Space mining is a highly technical and complicated regime. Therefore, any administrative body that is ruling on the issue must have adequate experience and knowledge of the complicated process. States would likely not legitimize orders and decisions that are handed down from a settlement body that does not have adequate background experience. Similar to the U.S. having a separate court to address the highly technical area of patent law,181 space mining should be overseen by a dispute settlement body that is knowledgeable in the practices. A petition would have to be filed by a party and would likely be limited to suing another entity that is interfering with its ability to perform its approved contract.
The composition of the space mining arbitration panel can be similar to the SDC. The SDC has eleven members who are selected by a majority of the elected members of the tribunal above them.182 Since there would be no larger panel above it, the space mining panel should have its members selected by the Space Mining Agency through recommendations submitted by each country, with consideration of geographical and socioeconomic diversity in the countries of origin for the chosen judges. The recommendations should be lawyers in the respective countries who have a scientific background. Requiring a narrower criterion, like only space law or international dispute resolution, could limit the pool of judges to pick from. The judges should receive “for cause” removal protection to keep them insulated, but also give the agency the ability to monitor and ensure they are acting appropriately in adjudicating disputes.

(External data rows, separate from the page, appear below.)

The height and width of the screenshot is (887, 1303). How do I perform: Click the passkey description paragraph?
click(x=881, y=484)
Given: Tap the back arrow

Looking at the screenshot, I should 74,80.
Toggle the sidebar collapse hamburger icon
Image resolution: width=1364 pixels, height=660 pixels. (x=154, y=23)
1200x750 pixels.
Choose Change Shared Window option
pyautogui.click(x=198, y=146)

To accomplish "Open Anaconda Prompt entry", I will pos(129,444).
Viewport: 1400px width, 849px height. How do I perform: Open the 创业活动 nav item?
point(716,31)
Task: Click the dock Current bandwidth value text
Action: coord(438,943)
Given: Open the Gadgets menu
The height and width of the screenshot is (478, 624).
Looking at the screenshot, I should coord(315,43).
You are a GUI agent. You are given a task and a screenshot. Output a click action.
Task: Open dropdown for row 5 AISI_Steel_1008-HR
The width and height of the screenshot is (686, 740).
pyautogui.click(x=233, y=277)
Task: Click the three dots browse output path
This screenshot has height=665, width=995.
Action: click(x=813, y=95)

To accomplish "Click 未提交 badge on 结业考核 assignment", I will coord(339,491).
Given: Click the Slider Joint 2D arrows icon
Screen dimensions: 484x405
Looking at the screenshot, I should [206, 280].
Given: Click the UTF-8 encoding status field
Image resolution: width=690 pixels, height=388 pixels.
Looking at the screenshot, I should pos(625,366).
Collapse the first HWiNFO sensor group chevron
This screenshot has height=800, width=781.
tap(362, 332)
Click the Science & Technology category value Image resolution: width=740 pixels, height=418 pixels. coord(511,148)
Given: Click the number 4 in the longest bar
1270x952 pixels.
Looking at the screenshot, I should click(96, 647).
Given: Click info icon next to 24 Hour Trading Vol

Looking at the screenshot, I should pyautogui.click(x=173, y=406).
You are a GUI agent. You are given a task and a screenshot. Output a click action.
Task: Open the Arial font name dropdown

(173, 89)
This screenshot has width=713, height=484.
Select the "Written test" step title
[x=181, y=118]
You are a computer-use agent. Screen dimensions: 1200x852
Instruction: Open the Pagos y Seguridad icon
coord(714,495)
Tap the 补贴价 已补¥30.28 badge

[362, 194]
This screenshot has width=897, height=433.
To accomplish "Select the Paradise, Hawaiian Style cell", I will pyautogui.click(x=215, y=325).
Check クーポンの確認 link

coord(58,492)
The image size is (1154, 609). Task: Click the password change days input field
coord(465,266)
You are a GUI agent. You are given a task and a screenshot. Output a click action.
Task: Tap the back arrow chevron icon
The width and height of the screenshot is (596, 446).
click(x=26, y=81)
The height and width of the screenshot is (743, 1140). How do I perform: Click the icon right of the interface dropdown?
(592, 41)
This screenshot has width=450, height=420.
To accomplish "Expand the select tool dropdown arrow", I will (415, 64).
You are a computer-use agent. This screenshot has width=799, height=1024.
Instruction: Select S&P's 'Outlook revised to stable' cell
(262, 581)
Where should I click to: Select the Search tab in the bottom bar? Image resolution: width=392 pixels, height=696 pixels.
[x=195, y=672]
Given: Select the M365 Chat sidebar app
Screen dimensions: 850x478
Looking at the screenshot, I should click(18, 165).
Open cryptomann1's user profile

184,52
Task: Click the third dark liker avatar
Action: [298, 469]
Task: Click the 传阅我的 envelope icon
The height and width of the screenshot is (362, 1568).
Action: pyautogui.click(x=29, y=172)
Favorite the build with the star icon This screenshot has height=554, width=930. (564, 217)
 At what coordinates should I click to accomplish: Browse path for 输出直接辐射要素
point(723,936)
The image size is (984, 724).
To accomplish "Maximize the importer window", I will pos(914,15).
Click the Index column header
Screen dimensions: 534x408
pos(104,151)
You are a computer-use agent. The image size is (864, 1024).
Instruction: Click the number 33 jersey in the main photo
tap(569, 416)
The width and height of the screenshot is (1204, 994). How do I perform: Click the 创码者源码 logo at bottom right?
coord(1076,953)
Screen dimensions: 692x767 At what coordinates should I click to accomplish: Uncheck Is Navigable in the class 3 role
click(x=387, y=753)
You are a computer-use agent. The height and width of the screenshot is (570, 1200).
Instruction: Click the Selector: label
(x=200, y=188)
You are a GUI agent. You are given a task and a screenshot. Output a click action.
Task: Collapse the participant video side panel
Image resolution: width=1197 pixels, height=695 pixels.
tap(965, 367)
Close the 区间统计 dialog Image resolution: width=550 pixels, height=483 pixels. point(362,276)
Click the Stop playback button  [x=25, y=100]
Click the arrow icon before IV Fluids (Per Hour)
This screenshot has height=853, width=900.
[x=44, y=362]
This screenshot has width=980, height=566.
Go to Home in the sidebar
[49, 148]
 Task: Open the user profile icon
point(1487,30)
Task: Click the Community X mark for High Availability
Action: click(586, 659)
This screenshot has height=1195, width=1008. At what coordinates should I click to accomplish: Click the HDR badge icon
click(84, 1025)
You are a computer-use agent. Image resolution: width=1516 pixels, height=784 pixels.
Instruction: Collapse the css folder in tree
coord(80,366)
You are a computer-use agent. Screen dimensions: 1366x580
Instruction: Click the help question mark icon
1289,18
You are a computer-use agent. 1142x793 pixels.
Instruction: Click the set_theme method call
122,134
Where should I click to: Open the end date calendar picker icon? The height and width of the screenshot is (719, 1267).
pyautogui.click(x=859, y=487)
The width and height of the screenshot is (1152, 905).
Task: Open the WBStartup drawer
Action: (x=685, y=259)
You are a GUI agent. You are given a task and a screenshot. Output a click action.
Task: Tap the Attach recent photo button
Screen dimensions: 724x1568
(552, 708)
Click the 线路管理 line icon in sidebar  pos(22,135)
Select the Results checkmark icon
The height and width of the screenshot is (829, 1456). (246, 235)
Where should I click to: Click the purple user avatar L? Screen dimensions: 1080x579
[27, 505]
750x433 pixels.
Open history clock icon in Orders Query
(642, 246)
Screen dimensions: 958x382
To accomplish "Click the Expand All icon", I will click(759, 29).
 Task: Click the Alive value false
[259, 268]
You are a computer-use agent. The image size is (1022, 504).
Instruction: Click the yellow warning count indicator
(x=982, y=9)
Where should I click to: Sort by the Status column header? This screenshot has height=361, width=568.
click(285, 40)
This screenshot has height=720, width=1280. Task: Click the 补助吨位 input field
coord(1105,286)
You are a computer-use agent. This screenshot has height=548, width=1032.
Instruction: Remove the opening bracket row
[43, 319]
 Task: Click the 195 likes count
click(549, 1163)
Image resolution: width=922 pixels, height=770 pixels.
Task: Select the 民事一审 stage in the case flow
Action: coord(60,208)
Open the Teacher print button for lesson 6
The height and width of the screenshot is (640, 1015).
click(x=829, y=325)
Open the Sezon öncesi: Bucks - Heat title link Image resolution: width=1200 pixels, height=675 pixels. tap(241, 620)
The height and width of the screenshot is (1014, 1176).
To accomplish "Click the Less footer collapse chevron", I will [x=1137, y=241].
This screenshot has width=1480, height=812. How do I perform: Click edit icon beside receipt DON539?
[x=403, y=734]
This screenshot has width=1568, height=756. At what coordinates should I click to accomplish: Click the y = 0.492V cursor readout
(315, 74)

The international community must establish this dispute settlement mechanism immediately so that it can be ahead of possible conflicts and gain legitimacy. If the world waits until conflict arises, it may be too late to create an effective dispute settlement body. Creating the entity and having parties ready for when a dispute arises will make it easier for states and corporations to turn to it when it occurs. Also, if small disputes arise in the development of the technology or when claims first start to be made to the Agency, the settlement body can prove its value by issuing opinions on these minor disputes. If they can show themselves to be a fair and effective administrative body, they will gain legitimacy with the larger issues. A distinction that is not shared by the Seabed Disputes Chamber is that this proposed solution would be for an arbitration panel, so they will not issue advisory opinions. But, this is less necessary when there is a regulator to help parties conform their behavior to international law.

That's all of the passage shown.